> _Instructions for the task_
Write out everything in the listing from the line containing "Describe the element at coordinates (81, 911)" down to the line containing "The height and", reproducing those lines exactly and nothing else.

------ Supplied records

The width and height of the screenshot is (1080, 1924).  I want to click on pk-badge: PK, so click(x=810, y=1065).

------------
------ Supplied records

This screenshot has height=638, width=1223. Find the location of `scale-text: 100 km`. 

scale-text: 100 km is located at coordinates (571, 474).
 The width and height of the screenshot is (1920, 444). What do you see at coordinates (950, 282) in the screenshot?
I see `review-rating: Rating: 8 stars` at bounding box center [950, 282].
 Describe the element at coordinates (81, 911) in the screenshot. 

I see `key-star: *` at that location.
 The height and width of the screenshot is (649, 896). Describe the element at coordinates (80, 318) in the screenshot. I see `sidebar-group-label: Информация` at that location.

------------
------ Supplied records

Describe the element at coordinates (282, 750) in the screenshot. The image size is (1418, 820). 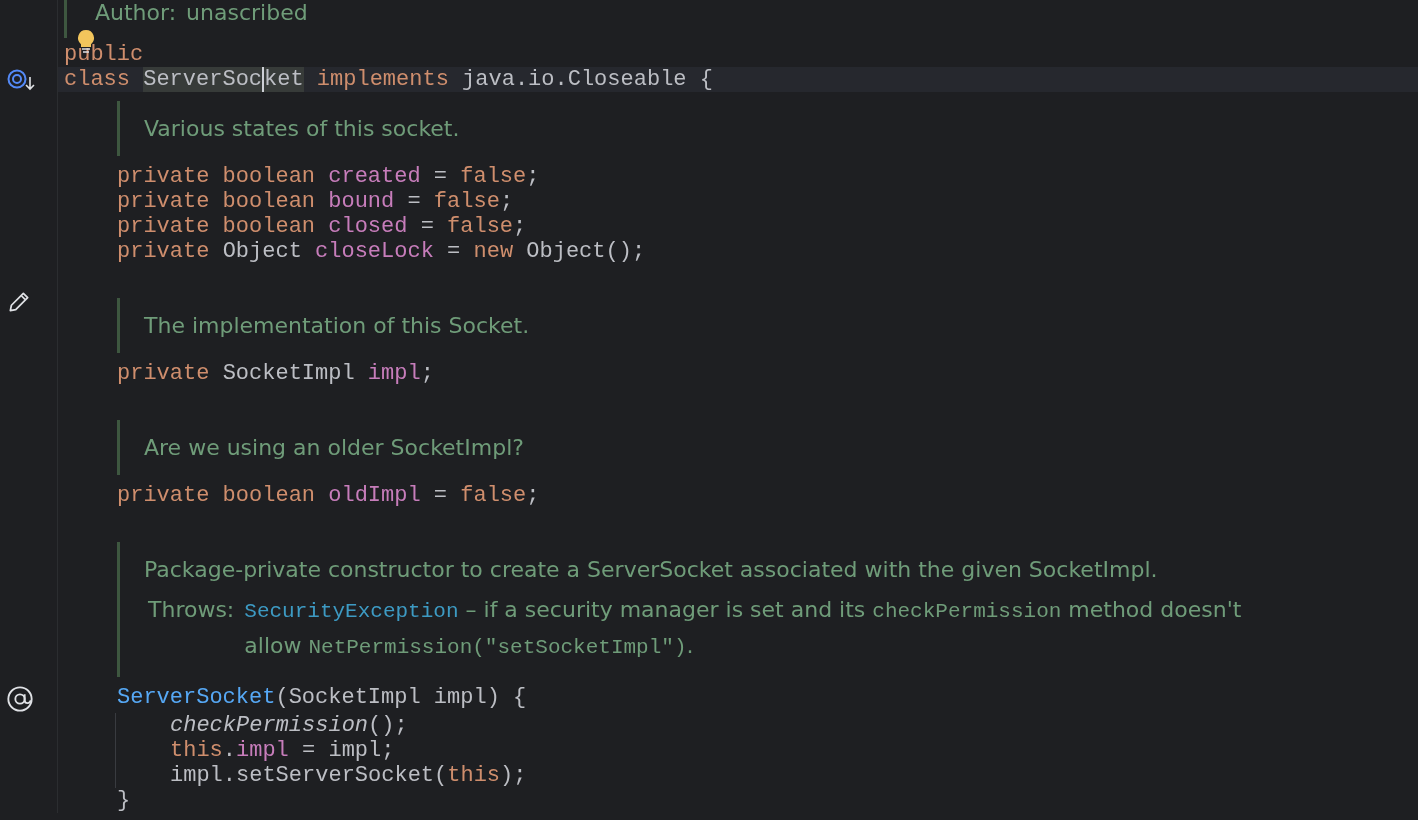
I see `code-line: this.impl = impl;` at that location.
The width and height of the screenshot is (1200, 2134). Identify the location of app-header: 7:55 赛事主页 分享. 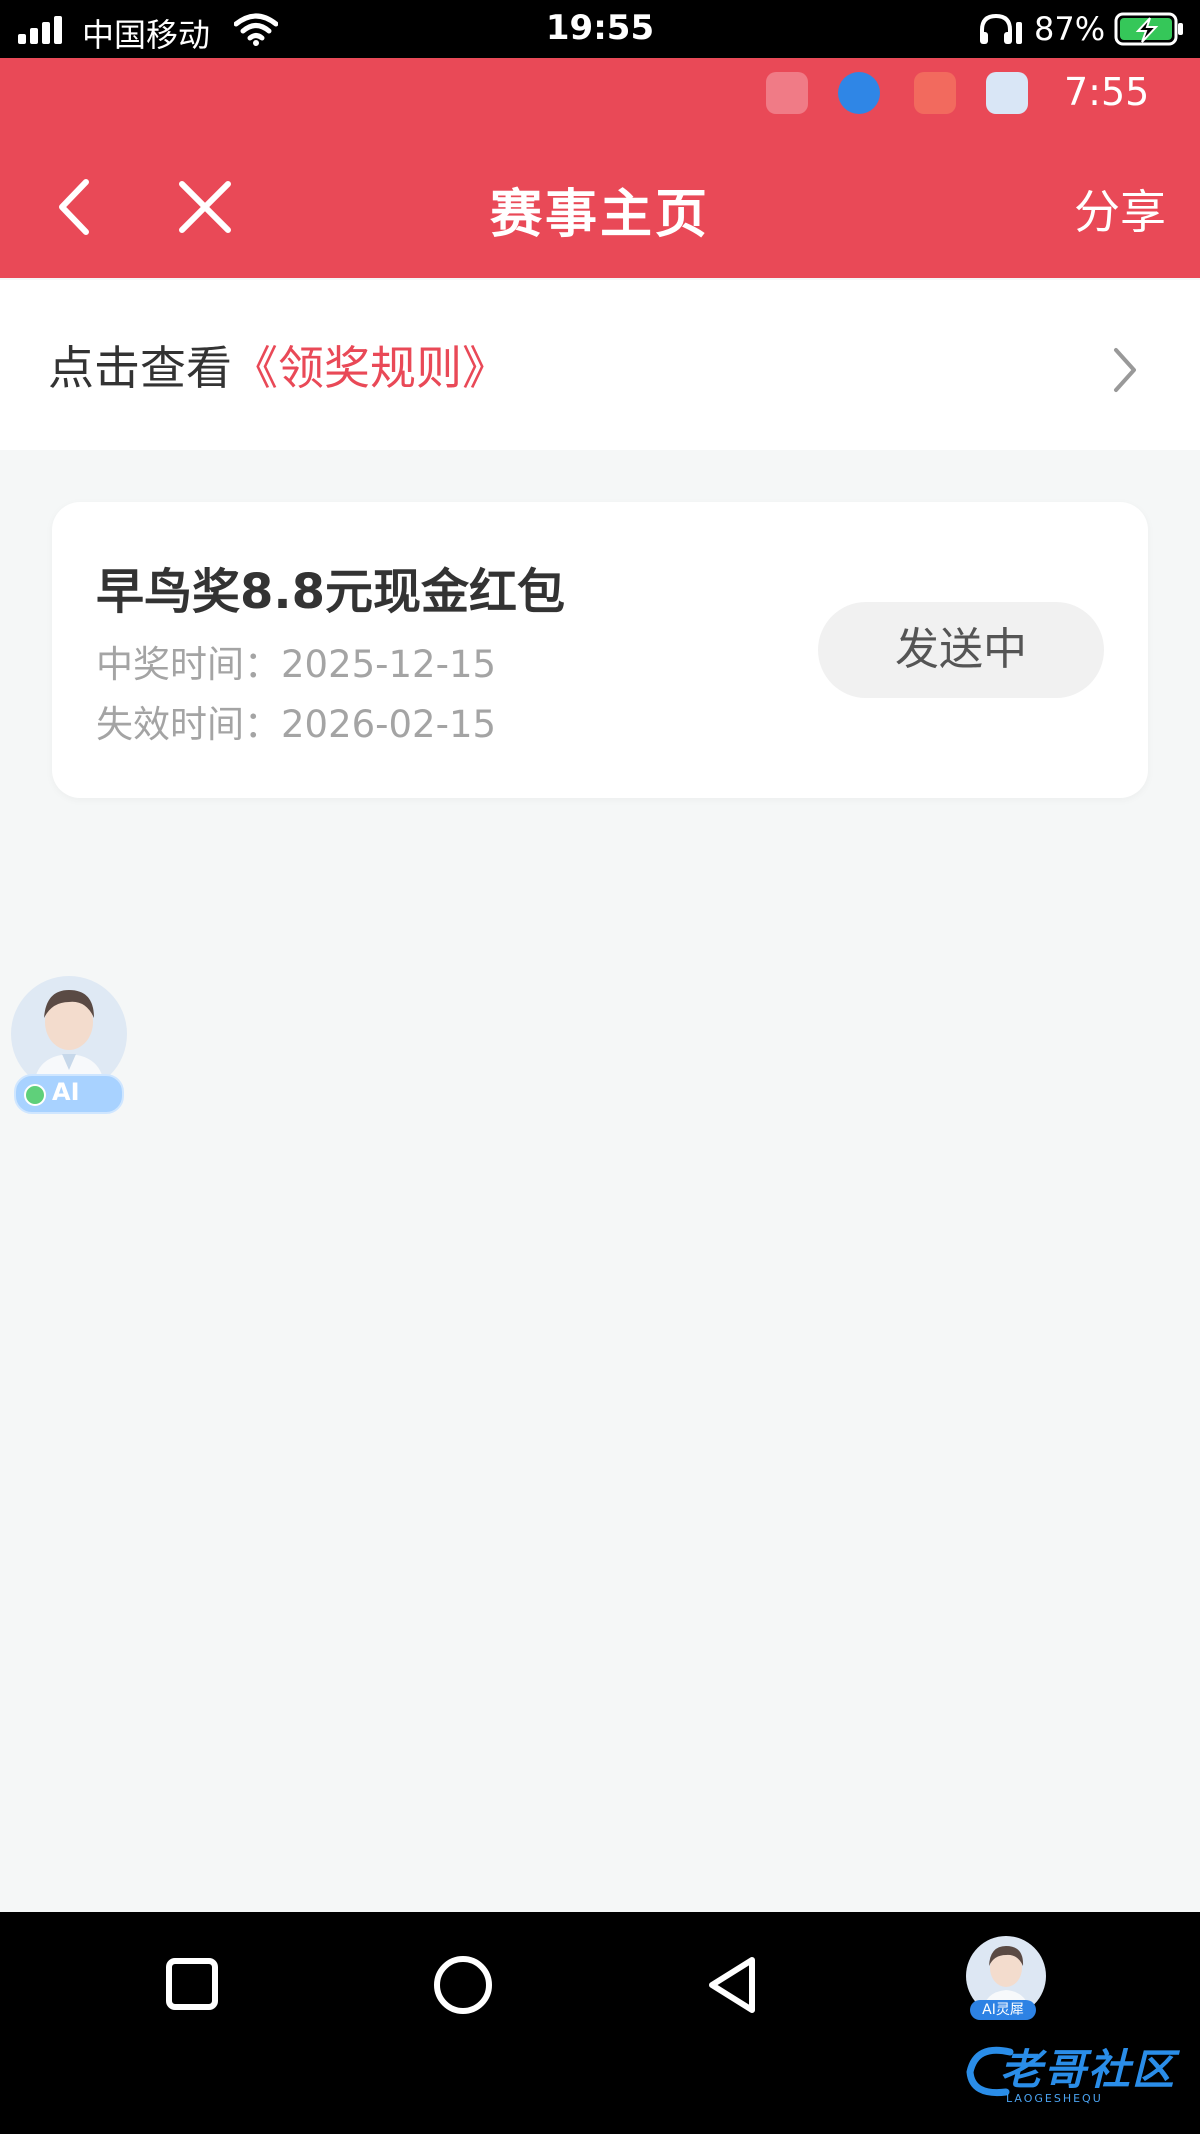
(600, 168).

------------

> _Solved exercise_
 Describe the element at coordinates (81, 911) in the screenshot. 

I see `key-star: *` at that location.
 The height and width of the screenshot is (649, 896). Describe the element at coordinates (80, 318) in the screenshot. I see `sidebar-group-label: Информация` at that location.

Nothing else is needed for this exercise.